Thursday, July 30, 2009

Rains lash north-west, North-East

Rain-deficient North-West India, Bihar and the North-East continued to receive heavy to very heavy rainfall as a migratory monsoon trough has aligned itself in perfect accord. The axis of the trough passes through Ferozepur, Ambala, Bareilly, Gorakhpur, Bhagalpur and Kolkata before dipping into east-central Bay of Bengal.

The India Met Department said fairly widespread rainfall with isolated heavy to very heavy falls was likely along the Himalayan foothills, the North-Eastern States and parts of the plains of North-West India during the next two days.

A warning valid for the next 24 hours said that isolated heavy to very heavy rainfall was likely over West Bengal, Sikkim, East Uttar Pradesh, North Bihar, Assam, Meghalaya and Arunachal Pradesh.
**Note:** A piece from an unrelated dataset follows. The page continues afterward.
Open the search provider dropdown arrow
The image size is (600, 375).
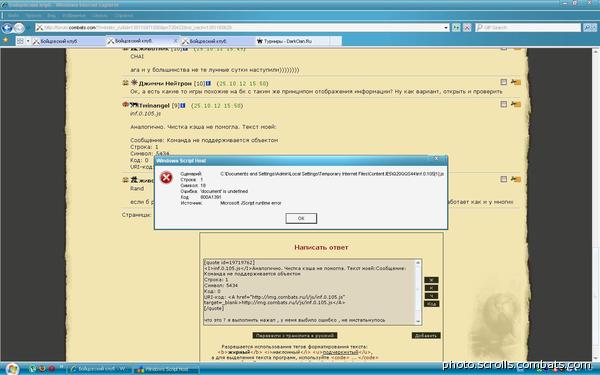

Coastal Andhra Pradesh and north coastal Tamil Nadu may gain during this phase even as East-Central India braces for a wet session over the next few days.

This is expected to materialise with the formation of a low-pressure area over the north-central Bay by the weekend, which international models say could be ‘moderately strong.’

The Noida-based National Centre for Medium Range Weather Forecasting (NCMRWF) has maintained its outlook for the ‘low’ with prospects of intensification.

However, international models do not indicate any dramatic rainfall over central India that could signal a revival of the monsoon.

But this may just rev up further the wet session over East and North-East India, and to some extent East-Central India. Surprise gains are also likely in parts of Andhra Pradesh, adjoining Vidarbha, east Madhya Pradesh and Chhattisgarh.

WESTERLY FEED


The European Centre for Medium-Range Weather Forecasts (ECMWF) continued to show the peninsular branch of a bifurcated westerly flow dipping into the equatorial Indian Ocean to the south of Sri Lanka and streaking away East into the West and Central Pacific.

This would mean that the Bay of Bengal may not host a monsoon system strong enough to attract the away-going flows until August 9 up to which forecasts were available.

This may delay a comprehensive revival of the monsoon till that date, though the other arm of the westerly flow fanning into the plains of the North may hold on gamely.

Meanwhile, a truncated offshore trough overnight got a fresh lease of life on Wednesday and reset itself from the Karnataka to the Kerala coast.